彼女がひらりと舞うたびに、制服のスカートの裾が綺麗な円形を描いて広がる。ぎりぎりまで見える美しい肌色にどきりと心臓を跳ねさせつつも、やはり目は離せず、ジッと彼女に見入っていた。

 音に合わせて、透き通った硝子のような歌声が心地好く鼓膜を揺らす。重力を忘れたような静かなステップで、彼女はぴょんと飛び跳ねる。指先まで丁寧に洗練された動きは、まるで羽でも生えているのではないかと錯覚するほど軽快だ。

 「…………あ……巴さん?」

透き通った声が僕の名前を呼ぶ。見蕩れていたところを急に現実に引き戻され、反応が遅れてしまった。すぐに笑顔を浮かべて、地に足をつけた彼女にタオルを渡す。

「こんにちは、なまえちゃん。

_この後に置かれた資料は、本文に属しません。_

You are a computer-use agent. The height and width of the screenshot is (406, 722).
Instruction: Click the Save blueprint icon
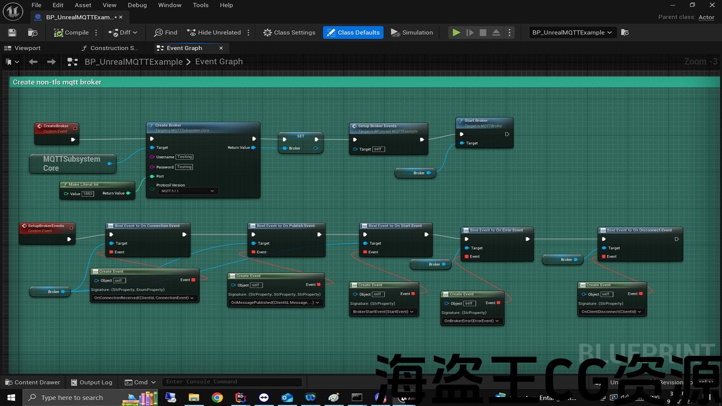tap(12, 33)
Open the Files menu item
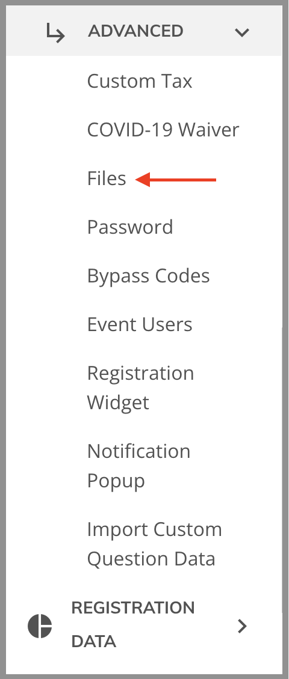 click(x=107, y=178)
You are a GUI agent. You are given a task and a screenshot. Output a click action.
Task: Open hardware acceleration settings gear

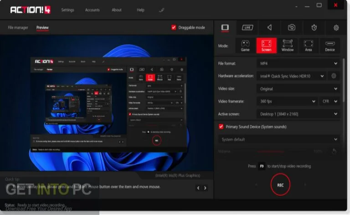coord(334,76)
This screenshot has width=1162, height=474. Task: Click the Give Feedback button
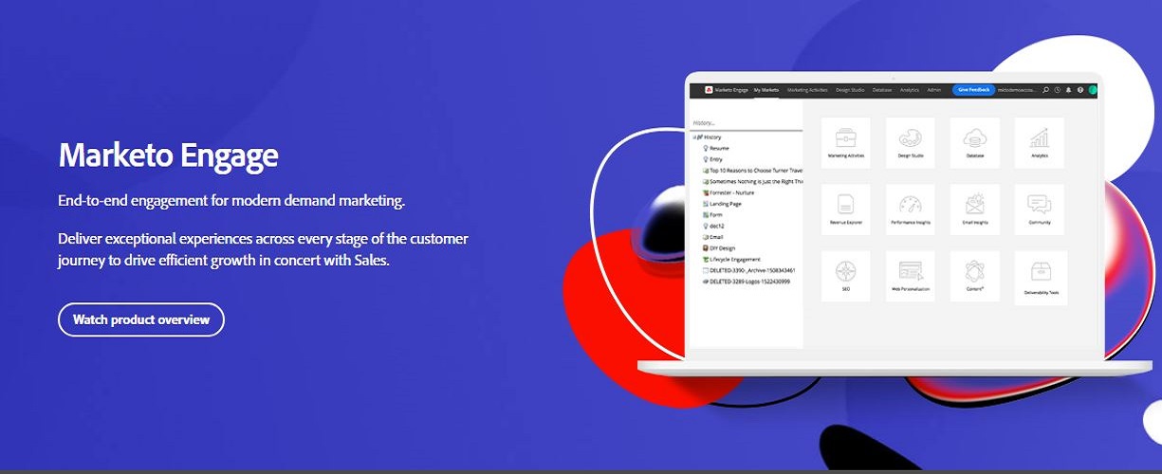[x=973, y=90]
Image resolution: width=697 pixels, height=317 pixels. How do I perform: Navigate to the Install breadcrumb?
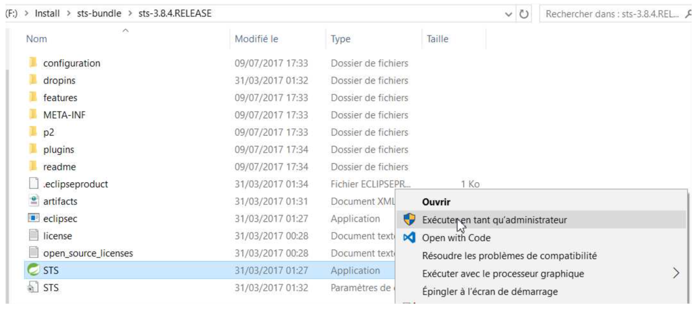pos(47,14)
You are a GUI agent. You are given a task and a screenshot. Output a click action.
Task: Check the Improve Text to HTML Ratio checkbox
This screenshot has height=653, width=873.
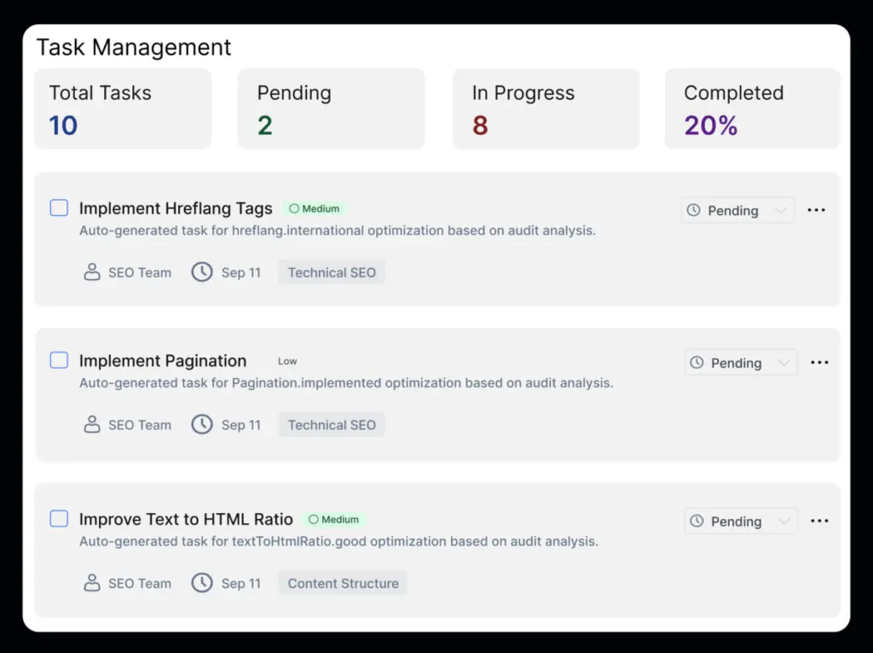59,518
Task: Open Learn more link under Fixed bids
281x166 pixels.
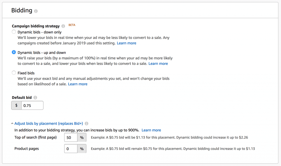Action: click(78, 84)
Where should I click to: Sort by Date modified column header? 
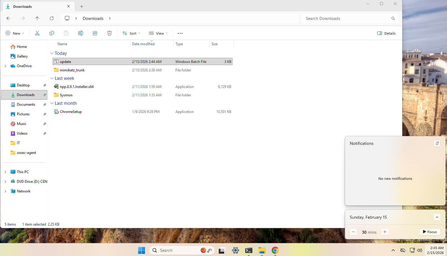pos(143,44)
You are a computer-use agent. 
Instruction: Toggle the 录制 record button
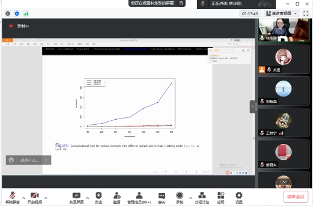click(179, 198)
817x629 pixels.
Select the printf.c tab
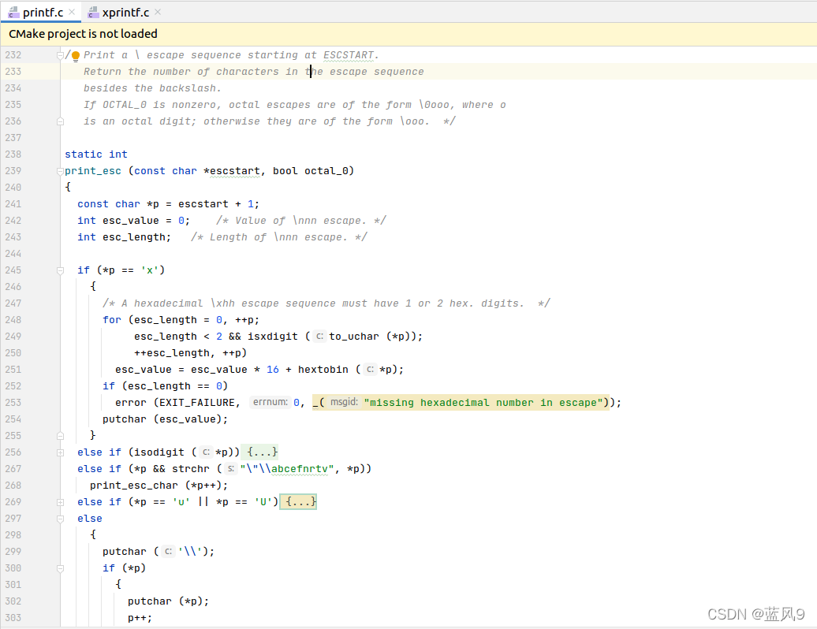pos(43,12)
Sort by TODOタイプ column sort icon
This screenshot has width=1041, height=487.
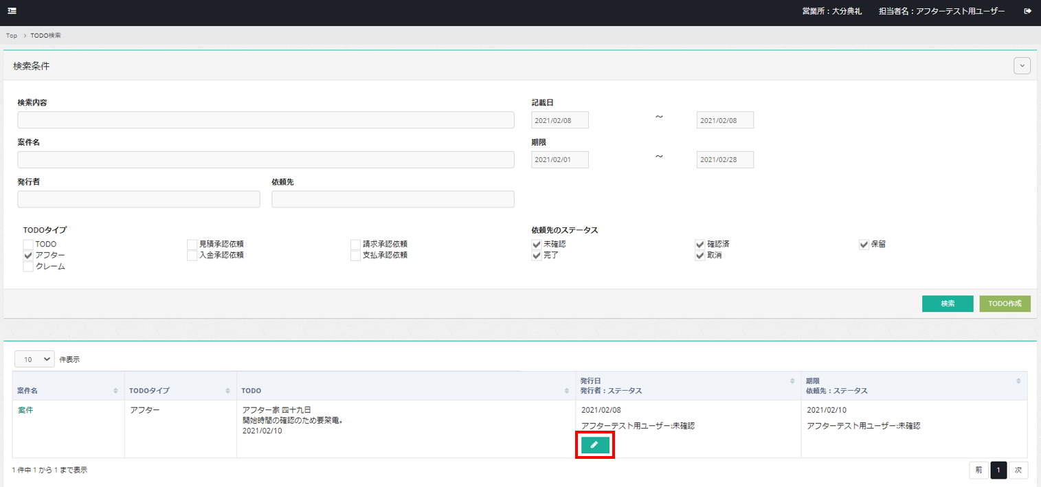tap(227, 390)
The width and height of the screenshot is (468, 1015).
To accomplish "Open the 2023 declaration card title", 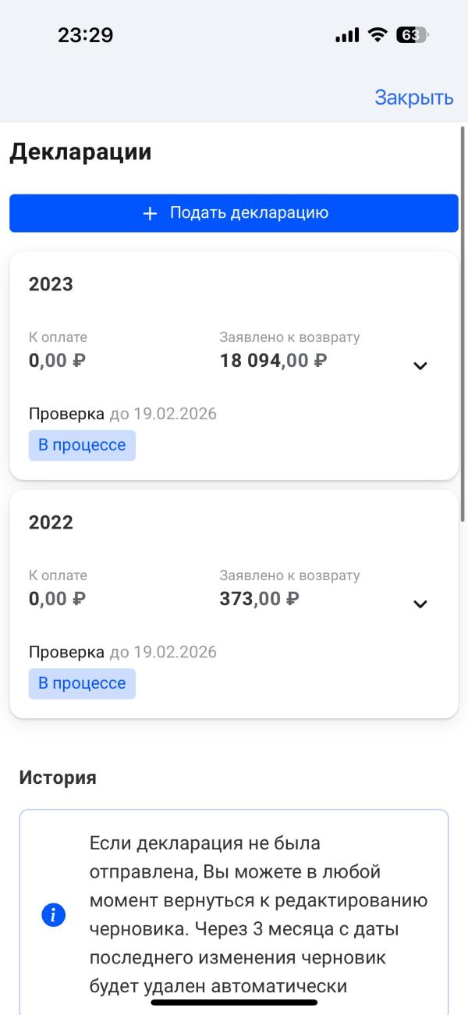I will click(51, 284).
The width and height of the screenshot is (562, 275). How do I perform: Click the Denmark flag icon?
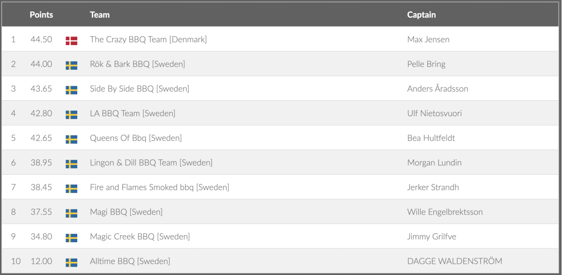pyautogui.click(x=71, y=40)

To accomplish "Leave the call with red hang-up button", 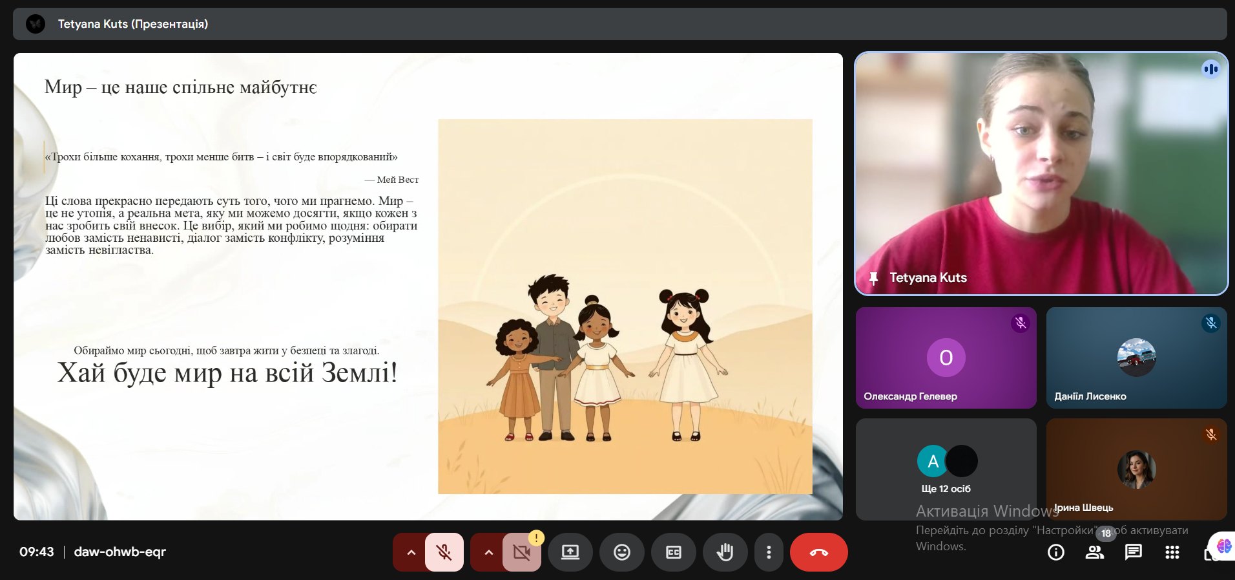I will coord(818,552).
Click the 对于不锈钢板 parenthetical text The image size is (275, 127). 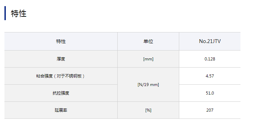(x=69, y=76)
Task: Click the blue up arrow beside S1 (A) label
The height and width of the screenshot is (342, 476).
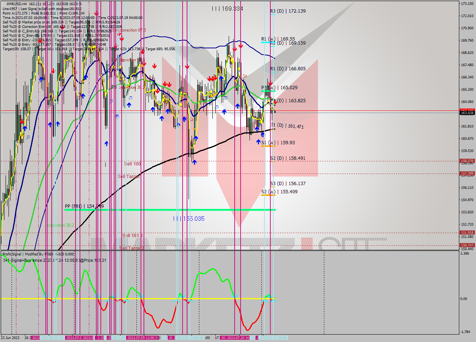Action: click(258, 141)
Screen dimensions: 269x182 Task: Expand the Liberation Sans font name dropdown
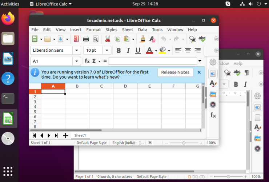tap(77, 51)
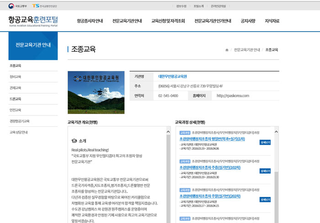Open the 지식자료 menu
320x223 pixels.
pyautogui.click(x=272, y=21)
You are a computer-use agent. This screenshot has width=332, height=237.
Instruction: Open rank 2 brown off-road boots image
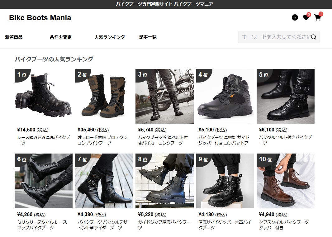[104, 96]
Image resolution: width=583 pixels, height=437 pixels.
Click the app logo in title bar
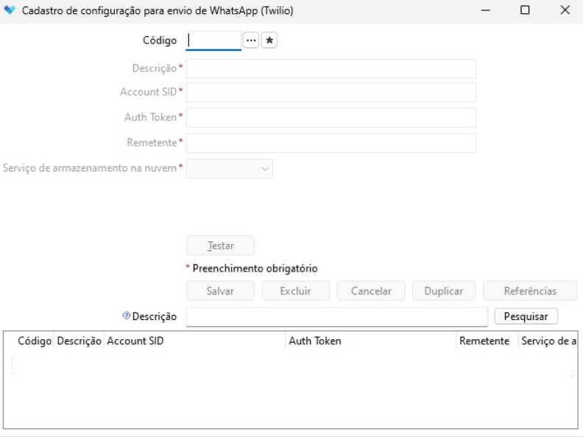(x=10, y=10)
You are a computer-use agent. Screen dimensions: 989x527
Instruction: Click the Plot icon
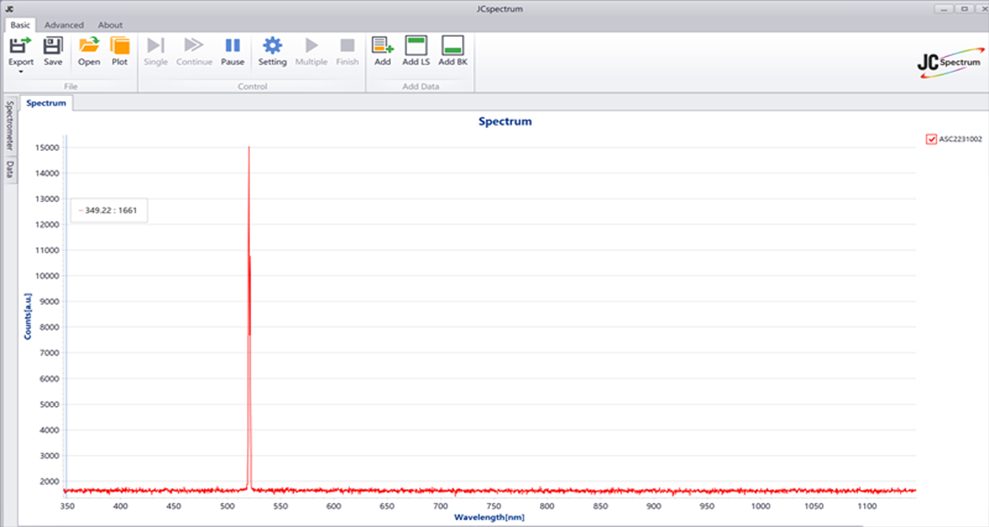pyautogui.click(x=119, y=46)
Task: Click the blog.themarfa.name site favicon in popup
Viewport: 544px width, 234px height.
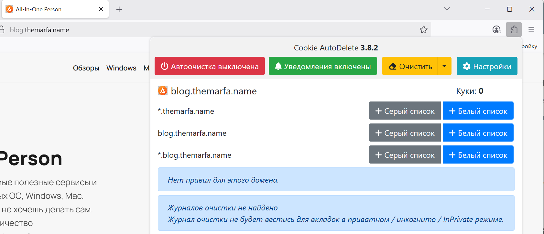Action: [163, 91]
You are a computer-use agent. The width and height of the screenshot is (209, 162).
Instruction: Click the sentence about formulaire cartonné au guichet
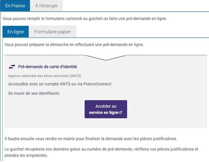tap(85, 19)
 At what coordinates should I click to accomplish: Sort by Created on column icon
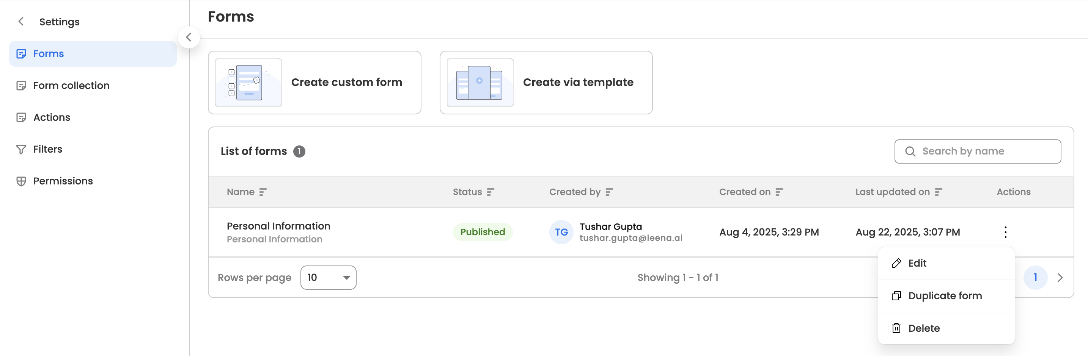click(779, 192)
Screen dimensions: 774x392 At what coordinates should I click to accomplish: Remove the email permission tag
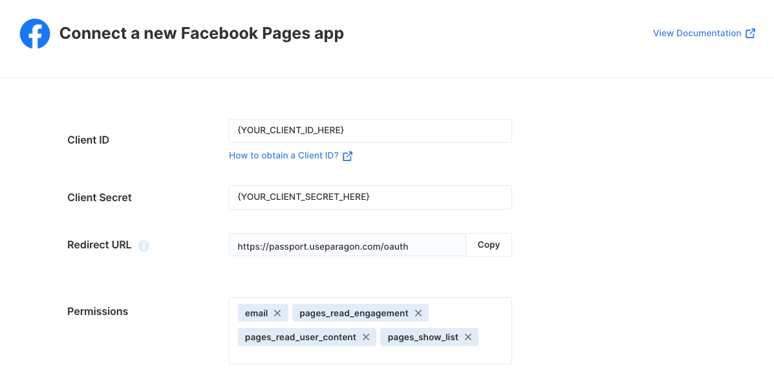277,313
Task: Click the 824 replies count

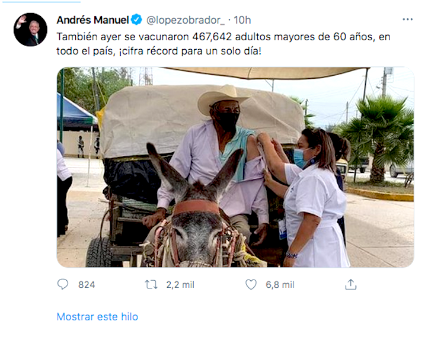Action: coord(87,285)
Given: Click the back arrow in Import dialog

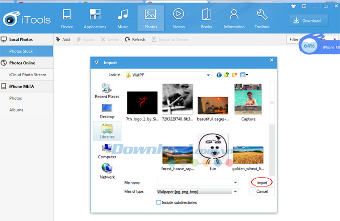Looking at the screenshot, I should (x=219, y=75).
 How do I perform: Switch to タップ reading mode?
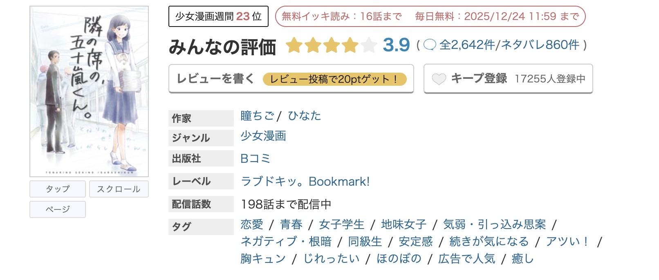(x=57, y=189)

今日も楽しそうだね」
「う……仕事は終わってますので……」

彼女は恐る恐る僕の差し出したタオルを受け取り、自分の汗を拭いた。あぁ、生きていたのか、とぼんやり当たり前のことを認識する。

 彼女の本職はプロデューサーだ。自分でアイドルなりなんなりやればいいのに、目立つのは怖いからとコズプロでプロデューサーをしている。仕事が終わったあと、頻繁に、空いているレッスンルームでこうして踊っているのだ。

 数週間前、彼女に用があって、偶然彼女がここで踊っているのを見つけた。そのときはかなり驚いて、彼女も恥ずかしそうに顔を真っ赤にしていたけれど、それ以降彼女の歌とダンスを見に来るのは習慣になっていた。とはいえ、僕も彼女も忙しいから、週に1回程度の習慣だ。

 「別に責めてなんかないね!でもちゃんと休んでる?休息は必要だからね。ほら、ちゃんとお水飲んでね」
「はい……」

いつも我を忘れて踊り続けるものだから、こうして水分を無理に飲ませないと倒れてしまう。まるで赤い靴を履いた少女みたい、なんて思いながら、彼女がこくこくと水を飲むのを見つめる。ううん……これはハムスターみたいだね。

 「巴さんは……」
「日和って呼んでって前言ったね!」
「駄目です。巴さんは、今からお帰りですか?」

きっぱり拒絶され、思わず唇を突き出して眉を寄せる。何度お願いしても、何度命令しても、彼女は僕を名字でしか呼んでくれない。

 「なまえちゃんが帰るなら帰るけど……」
「なら帰りましょうか。明日は早朝から来ていただかないといけませんし」
「僕と帰りたいからじゃなくて、明日仕事だから帰るの?」
「えぇと……巴さんとは家が逆なので、一緒には帰れませんよ」

僕が望む答えを、彼女は絶対に口にしてくれない。わかってやっているのか無自覚なのか知らないけれど、こんなに頓珍漢な返答をされると何だかいやになってくる。

 「きみって女神さまみたいだね」
「……それ、玲明学園にいたときも言われました」
「うんうん、聞いたね!非特待生にチャンスを与えたり助けたりするなんて時間の無駄だと思ってたけど、案外成果は出たみたいだね」

彼女が玲明学園でプロデューサーとして働いていた頃、夢ノ咲のように全員にチャンスを与えたいだなんて世迷言を実行して見せたのが彼女だった。

 それがきっかけで天使だの女神だのと呼ばれることになったのだ。けれど今は女神のような彼女が憎らしい。

 そっと彼女の頬に触れると、彼女は不思議そうに僕を見つめる。無垢で真っ直ぐな瞳。誰にでも等しく優しい、慈愛の瞳。その髪も目も肌も指先も、全部誰にも触れられないものだ。

「きみが林檎を食べて、人間に堕ちてくれたら良いのにね」

赤い唇を親指でなぞると、彼女は一瞬まつ毛を伏せて悲しそうな顔をした。

 きみの、髪の一本一本からつま先まで全部、僕だけのものになればいいのに。平等に優しいだけで触れられないなんてあんまりだ。こんなにも胸が張り裂けるほどきみを欲しているのに、そう思えば思うほど、伸ばした手が遠ざかっていく。

「僕は林檎を食べてしまったから、きみには触れられないんだね」
「……ごめんなさい」

「謝らないで、諦めるつもりなんかないからね。絶対、引きずり落としてあげるから。……そのときは、大人しく僕に抱き締められてくれる?」
「……はい、きっと」

彼女の微笑は、陽だまりのように柔らかく僕を受け容れた。僕も微笑みを返して、彼女の頬から手を離す。

 いつかきっと、女神なんてやめさせてあげる。とびきり甘い林檎できみをただの人間に堕としてあげる。そのときやっと、僕はきみの全てに触れられるのだ。それまでは悔しいけれど、我慢してあげるから。